Although the government succeeded in enacting the law that contained the points originally meant for public consultation, Petro’s Minister of Justice, Eduardo Montealegre, continues to champion the Schmittian approach arguing that Colombia’s institutional “blockade” justifies convening a constituent assembly, once again, without congressional approval. He suggests that institutional obstruction warrants radical change. Petro, on his part, has endorsed this view and proposed that the people decide – through a popular vote held alongside the next general elections, presumably in 2026 – whether to initiate the process.

Nevertheless, this reasoning not only stretches constitutional rules; it also disregards explicit constitutional mandates once more. Article 376 of the Constitution states that a constituent assembly can only be convened with prior approval from Congress. To ignore this requirement is not transformative: it is legally insubordinate.

This sequence of actions does not amount to a coup or dictatorship. But it does illustrate what scholars call democratic erosion: the slow but persistent undermining of institutional checks, constitutional norms, and the legitimacy of opposition.

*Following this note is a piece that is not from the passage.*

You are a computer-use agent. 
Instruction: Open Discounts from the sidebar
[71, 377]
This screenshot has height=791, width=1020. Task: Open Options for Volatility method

Unwritten conventions and executive power

In presidential systems like Colombia’s, where the executive already wields substantial authority, informal constitutional conventions play a vital role. These are unwritten norms of institutional restraint, such as deference to legislative decisions, procedural loyalty, and political tolerance.

Petro’s strategy threatens to dismantle these conventions. By treating the Senate’s decision not merely as wrong but legally void, he signals that institutional disagreement will not be tolerated. His claim that he must protect the Constitution by disregarding a constitutional procedure effectively redefines constitutionalism as alignment with presidential goals. This logic also underpins his decision to call for a popular vote on whether to convene a constituent assembly (again, without congressional approval), despite the clear requirement of Article 376 to the contrary.

In the long run, this thinking expands executive authority – within an already hyper-presidential regime that the Constitutional Court has strived to tame in the past – at the expense of democratic pluralism and legal predictability.

What hangs in the balance

Colombia is not facing immediate authoritarian collapse. Its courts remain operational, elections are competitive, and Congress continues to function. But the country is confronting a serious institutional rupture – one that tests the integrity of its constitutional framework.

President Petro’s move is a repudiation of the Constitution’s core, that is, a claim that legality must yield to presidentially defined legitimacy. And it is a warning sign that an already powerful presidency may be sliding toward discretionary sovereign rule.

Whether this moment accelerates or contains Colombia’s democratic backsliding will depend on how electoral authorities, judges, and civil society respond. At stake is not only the future of Petro’s agenda, but the future of constitutionalism in one of Latin America’s most vibrant constitutional democracies.